Lawson spoke to current and prospective business owners Friday in Tipton about the ins and outs of the Business One Stop portal and Internet crowdfunding.
Lawson spoke of past conversations with prospective business owners who have had trouble coordinating all of the processes required by government agencies to get a business off the ground.
The Business One Stop is aimed at making that simpler, giving business owners a single place to register their business, as well as all the licensing, permitting and reporting required to keep the company square with the state.
Lawson said a vendor has been awarded a contract, and will be in the secretary's office next week working to get Business One Stop up and going.
"I'm very excited about that, and there's a great deal of enthusiasm among business owners because it is going to cut some red tape," Lawson said. "It's going to cut time that businesses need, or even the attorneys that do the work for them. It makes good government sense, and it makes good business sense as well."
Lawson added it will take between 12 and 18 months to get the first segment of Business One Stop up and going. In its early stages, it'll cover the registering processes with the Secretary of State, the Department of Revenue and the Department of Workforce Development. Once those are operating well together, Lawson said, other agencies will be involved.
Lawson then turned her attention to crowdfunding, a program specific to state businesses and investors that makes it legal for Hoosier entrepreneurs to raise funds from Hoosier investors over the Internet.
With the program, entrepreneurs will have the opportunity to raise up to $2 million in capital.
To participate, business owners must be registered with the Secretary of State's office and pay a $100 fee. Owners must have a disclosure concerning the type of business investors are buying into, and a business plan and escrow agreement must be filed along with the registration forms.

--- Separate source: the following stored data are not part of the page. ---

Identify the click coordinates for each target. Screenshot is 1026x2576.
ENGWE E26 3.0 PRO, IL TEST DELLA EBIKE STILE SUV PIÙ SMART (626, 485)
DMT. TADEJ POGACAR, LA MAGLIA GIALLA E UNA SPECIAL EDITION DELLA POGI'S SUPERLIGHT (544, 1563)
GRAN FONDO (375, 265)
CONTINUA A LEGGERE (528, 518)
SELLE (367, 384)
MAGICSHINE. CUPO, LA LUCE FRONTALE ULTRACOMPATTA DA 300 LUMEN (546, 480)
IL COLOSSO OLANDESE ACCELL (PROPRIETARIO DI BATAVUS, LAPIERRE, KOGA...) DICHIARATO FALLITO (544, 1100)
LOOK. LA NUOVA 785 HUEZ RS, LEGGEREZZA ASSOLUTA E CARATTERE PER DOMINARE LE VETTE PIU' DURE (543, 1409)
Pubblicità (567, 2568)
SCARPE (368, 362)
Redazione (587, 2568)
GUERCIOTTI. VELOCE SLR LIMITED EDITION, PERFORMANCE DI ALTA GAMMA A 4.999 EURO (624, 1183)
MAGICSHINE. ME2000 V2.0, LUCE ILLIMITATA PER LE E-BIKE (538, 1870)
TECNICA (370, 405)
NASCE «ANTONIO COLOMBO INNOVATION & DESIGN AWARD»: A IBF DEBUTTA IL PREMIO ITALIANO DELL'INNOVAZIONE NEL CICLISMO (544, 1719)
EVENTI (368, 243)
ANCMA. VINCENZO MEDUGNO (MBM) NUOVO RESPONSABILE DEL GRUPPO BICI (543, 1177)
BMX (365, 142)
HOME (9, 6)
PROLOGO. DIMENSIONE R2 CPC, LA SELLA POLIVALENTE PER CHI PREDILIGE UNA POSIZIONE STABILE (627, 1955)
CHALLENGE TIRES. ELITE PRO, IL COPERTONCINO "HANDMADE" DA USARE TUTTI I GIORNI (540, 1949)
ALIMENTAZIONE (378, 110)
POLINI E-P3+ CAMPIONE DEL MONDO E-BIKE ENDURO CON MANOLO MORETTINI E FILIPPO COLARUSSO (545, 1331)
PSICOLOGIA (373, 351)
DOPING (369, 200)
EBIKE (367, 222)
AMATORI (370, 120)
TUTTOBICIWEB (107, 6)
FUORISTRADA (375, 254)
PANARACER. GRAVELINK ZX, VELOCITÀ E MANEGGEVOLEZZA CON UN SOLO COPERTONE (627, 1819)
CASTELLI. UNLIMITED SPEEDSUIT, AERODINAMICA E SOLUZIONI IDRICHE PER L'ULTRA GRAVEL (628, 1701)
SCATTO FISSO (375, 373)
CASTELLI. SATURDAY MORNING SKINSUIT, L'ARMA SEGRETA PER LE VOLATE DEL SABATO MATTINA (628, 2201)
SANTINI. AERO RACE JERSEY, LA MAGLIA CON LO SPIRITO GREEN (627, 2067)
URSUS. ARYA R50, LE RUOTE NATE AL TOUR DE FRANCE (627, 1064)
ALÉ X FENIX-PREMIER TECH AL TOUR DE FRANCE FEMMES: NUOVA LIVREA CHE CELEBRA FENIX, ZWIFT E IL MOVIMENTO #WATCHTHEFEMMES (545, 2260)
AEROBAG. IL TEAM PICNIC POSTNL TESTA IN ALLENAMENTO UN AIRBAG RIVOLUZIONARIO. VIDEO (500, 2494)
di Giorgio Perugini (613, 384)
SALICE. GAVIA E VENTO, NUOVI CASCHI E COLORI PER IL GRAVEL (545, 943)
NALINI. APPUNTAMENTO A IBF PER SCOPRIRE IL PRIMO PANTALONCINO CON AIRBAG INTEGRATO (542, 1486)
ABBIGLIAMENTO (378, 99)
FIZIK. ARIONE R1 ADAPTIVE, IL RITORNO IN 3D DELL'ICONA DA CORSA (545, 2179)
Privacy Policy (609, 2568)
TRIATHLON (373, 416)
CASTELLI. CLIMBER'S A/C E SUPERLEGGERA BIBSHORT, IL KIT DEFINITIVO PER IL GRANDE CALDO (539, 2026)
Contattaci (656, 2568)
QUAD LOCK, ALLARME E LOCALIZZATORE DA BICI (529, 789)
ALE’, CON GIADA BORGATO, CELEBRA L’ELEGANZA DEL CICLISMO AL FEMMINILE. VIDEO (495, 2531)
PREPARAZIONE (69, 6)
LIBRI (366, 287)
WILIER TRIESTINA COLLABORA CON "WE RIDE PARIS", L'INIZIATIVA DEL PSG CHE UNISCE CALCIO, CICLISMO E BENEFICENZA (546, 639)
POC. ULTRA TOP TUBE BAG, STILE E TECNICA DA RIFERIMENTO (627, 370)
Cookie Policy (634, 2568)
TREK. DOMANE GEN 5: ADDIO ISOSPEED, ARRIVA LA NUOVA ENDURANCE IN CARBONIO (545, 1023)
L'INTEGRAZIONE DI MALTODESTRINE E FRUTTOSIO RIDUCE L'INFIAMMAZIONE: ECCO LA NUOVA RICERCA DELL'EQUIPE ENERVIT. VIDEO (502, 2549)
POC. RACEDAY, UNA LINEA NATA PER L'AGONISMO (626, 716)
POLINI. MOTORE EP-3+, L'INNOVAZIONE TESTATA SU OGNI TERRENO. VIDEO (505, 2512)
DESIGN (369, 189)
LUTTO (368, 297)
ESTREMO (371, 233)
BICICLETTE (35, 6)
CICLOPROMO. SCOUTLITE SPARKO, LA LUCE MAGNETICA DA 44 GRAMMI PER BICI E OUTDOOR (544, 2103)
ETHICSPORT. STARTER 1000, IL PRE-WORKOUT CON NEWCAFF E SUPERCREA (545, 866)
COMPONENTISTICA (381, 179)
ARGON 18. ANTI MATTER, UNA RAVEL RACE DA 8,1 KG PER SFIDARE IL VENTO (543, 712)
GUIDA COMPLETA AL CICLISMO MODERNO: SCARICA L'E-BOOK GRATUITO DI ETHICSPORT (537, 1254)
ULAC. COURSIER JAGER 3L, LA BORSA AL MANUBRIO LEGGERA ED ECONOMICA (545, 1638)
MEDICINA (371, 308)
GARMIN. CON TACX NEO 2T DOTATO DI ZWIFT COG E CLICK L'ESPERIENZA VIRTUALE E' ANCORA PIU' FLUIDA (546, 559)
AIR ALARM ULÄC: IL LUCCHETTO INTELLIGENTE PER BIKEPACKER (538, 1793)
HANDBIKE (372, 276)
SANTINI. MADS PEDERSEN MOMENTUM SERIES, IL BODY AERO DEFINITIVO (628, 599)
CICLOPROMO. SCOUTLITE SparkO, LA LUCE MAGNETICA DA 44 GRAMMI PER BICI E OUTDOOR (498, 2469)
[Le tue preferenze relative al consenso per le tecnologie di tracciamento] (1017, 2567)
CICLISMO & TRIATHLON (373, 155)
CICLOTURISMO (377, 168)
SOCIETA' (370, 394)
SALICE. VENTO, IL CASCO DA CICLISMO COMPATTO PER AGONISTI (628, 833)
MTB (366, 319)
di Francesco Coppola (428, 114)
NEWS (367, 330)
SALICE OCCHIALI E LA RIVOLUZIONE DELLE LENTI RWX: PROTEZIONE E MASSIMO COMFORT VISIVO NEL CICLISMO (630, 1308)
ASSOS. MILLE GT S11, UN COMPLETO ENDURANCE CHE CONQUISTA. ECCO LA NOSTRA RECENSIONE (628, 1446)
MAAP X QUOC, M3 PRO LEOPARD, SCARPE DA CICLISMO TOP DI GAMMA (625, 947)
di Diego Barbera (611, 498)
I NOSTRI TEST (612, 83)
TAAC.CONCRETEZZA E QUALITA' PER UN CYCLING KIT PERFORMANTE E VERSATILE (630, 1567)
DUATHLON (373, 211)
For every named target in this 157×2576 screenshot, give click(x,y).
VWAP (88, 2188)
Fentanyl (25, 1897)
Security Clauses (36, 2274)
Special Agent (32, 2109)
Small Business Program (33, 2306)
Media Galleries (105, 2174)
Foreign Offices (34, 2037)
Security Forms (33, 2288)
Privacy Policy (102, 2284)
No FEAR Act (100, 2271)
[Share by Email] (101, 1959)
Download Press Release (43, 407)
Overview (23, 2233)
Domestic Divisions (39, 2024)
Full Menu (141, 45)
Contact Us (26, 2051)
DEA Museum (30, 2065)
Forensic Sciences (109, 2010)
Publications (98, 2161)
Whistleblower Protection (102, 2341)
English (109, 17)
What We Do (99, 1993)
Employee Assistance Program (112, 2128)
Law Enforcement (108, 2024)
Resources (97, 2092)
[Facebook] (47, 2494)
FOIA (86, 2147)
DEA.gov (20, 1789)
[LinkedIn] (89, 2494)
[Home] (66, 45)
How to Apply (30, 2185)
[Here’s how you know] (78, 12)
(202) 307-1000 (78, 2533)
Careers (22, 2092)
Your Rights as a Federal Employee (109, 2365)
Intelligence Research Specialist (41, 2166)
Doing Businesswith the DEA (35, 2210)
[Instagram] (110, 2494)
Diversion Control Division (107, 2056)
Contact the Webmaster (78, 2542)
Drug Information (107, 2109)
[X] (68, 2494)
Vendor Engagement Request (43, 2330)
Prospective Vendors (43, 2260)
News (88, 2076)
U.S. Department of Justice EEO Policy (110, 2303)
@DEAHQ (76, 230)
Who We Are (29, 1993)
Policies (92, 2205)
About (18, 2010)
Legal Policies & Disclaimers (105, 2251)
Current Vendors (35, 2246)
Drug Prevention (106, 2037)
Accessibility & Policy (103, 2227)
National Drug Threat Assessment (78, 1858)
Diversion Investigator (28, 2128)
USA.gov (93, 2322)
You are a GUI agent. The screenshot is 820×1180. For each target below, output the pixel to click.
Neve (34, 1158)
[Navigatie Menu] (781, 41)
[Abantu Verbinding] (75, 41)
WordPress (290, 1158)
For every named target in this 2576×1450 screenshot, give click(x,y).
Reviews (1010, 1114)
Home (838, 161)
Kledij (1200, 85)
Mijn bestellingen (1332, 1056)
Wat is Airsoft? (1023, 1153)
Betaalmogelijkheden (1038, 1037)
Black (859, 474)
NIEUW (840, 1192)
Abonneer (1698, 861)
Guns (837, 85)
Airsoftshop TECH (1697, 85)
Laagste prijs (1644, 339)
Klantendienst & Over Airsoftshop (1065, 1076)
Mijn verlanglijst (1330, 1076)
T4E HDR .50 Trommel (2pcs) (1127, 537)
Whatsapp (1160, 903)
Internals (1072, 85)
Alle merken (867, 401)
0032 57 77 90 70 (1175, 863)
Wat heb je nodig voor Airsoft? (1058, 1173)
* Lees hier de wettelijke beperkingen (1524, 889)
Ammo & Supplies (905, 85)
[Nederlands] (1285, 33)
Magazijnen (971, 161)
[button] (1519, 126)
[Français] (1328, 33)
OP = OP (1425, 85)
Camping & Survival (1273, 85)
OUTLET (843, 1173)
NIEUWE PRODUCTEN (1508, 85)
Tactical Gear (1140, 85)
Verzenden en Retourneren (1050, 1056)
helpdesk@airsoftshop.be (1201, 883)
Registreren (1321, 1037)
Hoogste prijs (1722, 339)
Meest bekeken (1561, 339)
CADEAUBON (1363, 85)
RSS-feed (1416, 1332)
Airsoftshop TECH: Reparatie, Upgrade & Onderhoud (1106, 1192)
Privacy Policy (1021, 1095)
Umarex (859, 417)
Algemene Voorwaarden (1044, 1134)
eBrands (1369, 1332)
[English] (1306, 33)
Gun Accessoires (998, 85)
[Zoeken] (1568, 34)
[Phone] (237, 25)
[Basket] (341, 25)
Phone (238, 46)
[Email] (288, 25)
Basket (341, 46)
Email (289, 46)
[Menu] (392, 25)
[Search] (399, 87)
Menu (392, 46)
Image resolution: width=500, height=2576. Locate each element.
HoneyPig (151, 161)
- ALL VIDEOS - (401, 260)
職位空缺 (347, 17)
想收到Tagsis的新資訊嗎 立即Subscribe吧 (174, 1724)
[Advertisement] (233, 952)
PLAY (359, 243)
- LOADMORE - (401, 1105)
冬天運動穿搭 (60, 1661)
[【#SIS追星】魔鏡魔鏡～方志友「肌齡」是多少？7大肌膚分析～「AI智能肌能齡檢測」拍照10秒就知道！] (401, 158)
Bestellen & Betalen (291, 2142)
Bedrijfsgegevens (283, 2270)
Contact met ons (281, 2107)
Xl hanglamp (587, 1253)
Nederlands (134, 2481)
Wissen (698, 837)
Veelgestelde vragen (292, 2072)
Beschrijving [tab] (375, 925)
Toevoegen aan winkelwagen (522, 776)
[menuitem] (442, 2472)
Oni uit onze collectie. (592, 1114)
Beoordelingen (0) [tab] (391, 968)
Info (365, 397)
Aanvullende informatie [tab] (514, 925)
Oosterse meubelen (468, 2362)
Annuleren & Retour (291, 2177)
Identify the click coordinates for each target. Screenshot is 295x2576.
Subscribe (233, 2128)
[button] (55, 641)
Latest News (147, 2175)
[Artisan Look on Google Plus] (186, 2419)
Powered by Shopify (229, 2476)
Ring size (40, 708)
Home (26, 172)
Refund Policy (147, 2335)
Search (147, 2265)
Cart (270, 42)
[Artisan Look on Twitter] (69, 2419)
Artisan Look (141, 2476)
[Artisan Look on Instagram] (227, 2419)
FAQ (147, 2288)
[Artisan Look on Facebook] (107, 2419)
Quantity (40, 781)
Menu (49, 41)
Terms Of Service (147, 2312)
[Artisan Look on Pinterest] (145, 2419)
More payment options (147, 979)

For investors, any Indiana resident may invest up to $5,000 in participating homegrown businesses. Those investors may cancel any time up to 48 hours before the investment offer is finalized.
Website hosts will be registered to handle the process for a $100 filing fee. The hosts will facilitate communication between investors and entrepreneurs, and will also be required to keep records for five years. It's an attempt to regulate the process and keep scams at a minimum.
Indiana is one of three states allowing this type of intrastate Internet crowdfunding, along with Michigan and Wisconsin.
"The easiest way to think of crowdfunding is you can reach the crowd through the power of the Internet," Lawson said. "... It allows Hoosier businesses to reach a type of investor they've not been able to reach before if they're not a publicly-traded business, and as we know, most start-ups aren't publicly traded. So this allows them to reach the non-accredited investor."